State the number of lines in the records beneath that hold the word "اقتصادی", and add nothing.

#####

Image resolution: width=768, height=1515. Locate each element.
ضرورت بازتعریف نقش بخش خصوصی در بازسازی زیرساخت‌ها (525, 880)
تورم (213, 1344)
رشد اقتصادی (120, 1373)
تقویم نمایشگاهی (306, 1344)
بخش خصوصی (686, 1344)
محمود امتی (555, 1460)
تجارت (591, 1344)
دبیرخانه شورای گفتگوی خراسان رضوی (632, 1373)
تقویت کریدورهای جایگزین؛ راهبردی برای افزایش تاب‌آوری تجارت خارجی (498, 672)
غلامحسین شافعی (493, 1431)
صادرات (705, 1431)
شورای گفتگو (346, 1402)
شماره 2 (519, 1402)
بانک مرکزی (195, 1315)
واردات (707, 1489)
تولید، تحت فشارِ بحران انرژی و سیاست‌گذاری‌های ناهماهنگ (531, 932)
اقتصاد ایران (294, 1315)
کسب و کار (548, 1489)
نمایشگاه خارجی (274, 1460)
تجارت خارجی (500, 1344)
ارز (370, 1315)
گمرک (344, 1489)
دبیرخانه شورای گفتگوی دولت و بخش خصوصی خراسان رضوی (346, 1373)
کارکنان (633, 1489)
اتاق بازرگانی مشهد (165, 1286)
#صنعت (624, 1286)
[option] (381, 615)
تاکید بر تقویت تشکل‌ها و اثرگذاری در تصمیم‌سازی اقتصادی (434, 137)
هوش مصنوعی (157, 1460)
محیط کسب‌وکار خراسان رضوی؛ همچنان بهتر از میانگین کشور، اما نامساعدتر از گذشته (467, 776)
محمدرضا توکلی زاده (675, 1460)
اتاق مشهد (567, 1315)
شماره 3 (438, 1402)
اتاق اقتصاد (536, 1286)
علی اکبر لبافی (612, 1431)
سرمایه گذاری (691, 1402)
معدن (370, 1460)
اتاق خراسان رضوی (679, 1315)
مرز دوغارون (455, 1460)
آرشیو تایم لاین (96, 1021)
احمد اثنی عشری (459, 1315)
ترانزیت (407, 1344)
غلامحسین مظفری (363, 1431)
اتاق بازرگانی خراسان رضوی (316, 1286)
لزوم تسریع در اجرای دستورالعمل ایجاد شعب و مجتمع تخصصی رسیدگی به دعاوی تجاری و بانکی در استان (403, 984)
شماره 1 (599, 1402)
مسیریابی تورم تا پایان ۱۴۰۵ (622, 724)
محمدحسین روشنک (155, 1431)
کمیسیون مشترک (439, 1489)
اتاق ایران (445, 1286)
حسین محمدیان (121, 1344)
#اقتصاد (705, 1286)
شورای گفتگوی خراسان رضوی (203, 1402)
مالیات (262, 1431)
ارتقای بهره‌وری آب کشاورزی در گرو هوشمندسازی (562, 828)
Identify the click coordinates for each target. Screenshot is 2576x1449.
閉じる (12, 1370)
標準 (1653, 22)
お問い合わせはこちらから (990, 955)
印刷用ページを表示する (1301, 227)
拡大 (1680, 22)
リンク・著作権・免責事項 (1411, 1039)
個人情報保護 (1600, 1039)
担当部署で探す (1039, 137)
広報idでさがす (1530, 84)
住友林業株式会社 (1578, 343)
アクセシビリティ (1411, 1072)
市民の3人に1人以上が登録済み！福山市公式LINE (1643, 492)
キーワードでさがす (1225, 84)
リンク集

#####

**SOLUTION BELOW:**
2